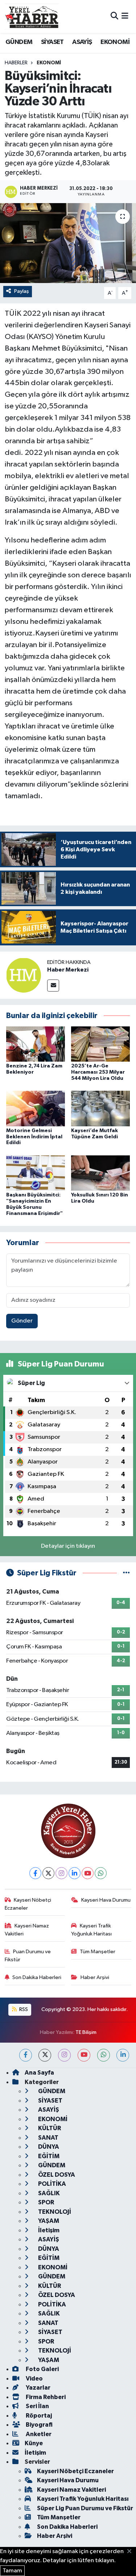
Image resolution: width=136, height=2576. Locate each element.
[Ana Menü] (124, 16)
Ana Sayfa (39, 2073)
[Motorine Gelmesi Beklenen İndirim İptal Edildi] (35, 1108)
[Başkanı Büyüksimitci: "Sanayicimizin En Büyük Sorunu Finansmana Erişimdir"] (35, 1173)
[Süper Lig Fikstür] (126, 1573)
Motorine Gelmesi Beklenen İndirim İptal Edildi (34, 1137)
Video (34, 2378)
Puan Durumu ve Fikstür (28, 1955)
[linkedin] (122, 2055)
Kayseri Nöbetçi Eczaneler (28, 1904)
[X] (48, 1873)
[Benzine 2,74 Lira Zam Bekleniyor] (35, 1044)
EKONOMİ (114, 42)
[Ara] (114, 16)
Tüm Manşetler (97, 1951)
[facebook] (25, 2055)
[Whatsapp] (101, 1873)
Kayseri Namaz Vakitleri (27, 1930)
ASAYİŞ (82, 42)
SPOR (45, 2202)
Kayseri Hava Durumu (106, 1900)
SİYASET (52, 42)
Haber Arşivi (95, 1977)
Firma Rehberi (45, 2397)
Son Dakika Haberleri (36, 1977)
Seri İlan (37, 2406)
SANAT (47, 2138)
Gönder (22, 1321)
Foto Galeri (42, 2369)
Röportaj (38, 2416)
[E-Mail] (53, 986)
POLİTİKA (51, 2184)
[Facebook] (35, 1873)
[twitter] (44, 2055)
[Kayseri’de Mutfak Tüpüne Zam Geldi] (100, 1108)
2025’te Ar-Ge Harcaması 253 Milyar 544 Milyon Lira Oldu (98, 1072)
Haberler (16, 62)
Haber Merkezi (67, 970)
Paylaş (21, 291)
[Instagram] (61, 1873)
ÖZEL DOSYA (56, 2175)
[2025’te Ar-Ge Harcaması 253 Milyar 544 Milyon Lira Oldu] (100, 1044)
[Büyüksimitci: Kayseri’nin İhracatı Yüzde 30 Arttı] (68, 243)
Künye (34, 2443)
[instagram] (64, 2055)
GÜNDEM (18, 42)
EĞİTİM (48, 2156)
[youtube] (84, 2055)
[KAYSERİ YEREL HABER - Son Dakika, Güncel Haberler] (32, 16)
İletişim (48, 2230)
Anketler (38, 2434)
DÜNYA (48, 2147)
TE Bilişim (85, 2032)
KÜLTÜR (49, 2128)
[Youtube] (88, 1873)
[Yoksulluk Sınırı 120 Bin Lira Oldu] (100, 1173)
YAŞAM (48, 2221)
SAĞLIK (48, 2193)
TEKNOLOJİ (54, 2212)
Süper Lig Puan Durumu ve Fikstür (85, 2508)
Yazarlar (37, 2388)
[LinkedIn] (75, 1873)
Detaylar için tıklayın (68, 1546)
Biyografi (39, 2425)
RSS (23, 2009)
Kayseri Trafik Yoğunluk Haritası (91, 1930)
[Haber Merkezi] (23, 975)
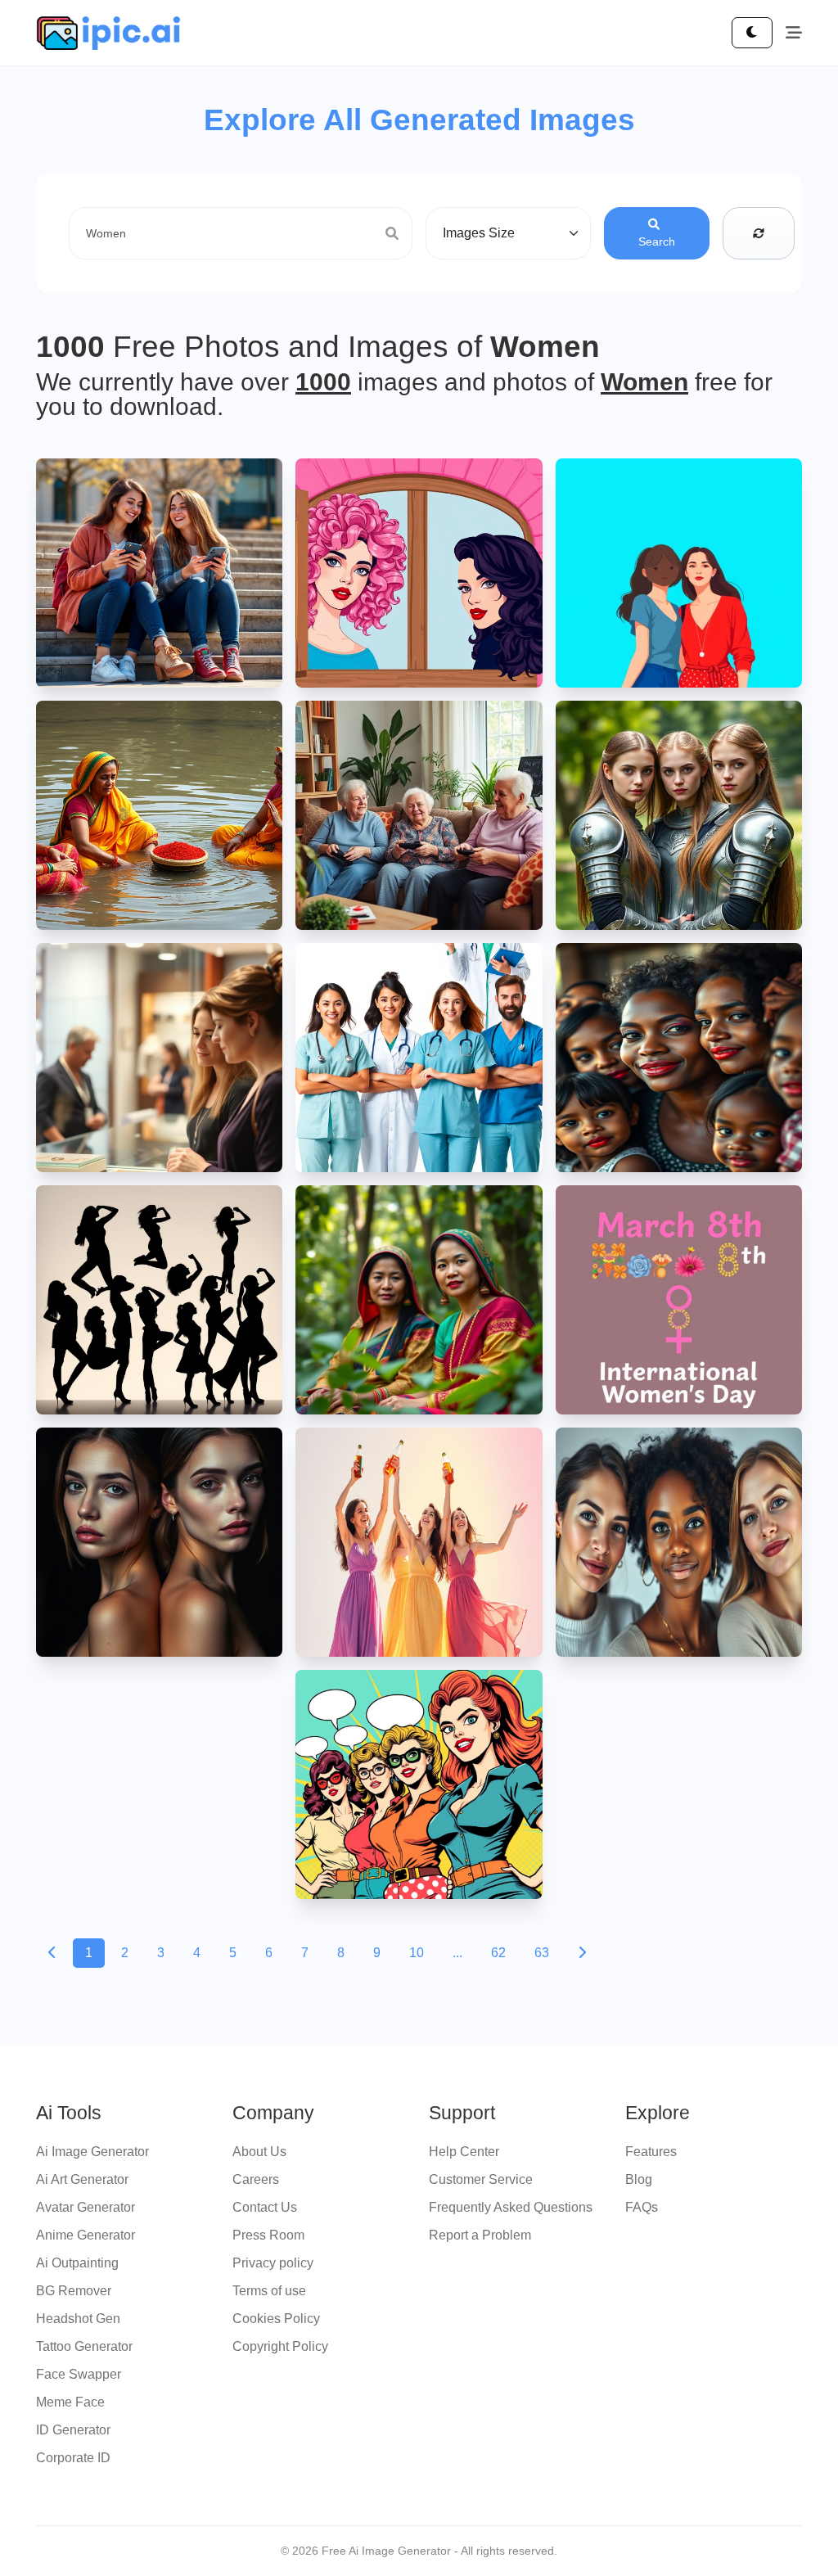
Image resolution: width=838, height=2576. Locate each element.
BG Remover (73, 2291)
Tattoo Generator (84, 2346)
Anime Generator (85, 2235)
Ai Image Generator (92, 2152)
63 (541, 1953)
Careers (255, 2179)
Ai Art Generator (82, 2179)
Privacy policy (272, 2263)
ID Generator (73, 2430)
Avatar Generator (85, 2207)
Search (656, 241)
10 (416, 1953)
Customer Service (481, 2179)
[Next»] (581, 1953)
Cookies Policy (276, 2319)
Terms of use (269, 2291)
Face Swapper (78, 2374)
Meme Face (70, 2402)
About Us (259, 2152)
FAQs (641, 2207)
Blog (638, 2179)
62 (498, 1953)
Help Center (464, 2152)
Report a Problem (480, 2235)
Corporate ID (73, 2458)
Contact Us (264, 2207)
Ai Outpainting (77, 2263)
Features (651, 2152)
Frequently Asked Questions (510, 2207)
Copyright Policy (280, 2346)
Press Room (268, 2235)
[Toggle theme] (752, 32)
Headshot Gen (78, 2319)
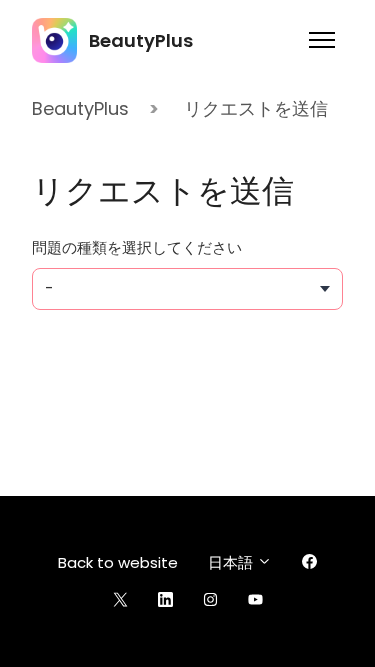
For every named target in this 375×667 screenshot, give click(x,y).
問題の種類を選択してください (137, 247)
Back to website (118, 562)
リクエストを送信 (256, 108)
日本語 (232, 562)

========

Your task: Wherever the string "Harcaması" appears in the entries above, return the line it appears on.

Answer section:
2025’te Ar-Ge Harcaması 253 Milyar 544 Milyon Lira Oldu (98, 1072)
[2025’te Ar-Ge Harcaması 253 Milyar 544 Milyon Lira Oldu] (100, 1044)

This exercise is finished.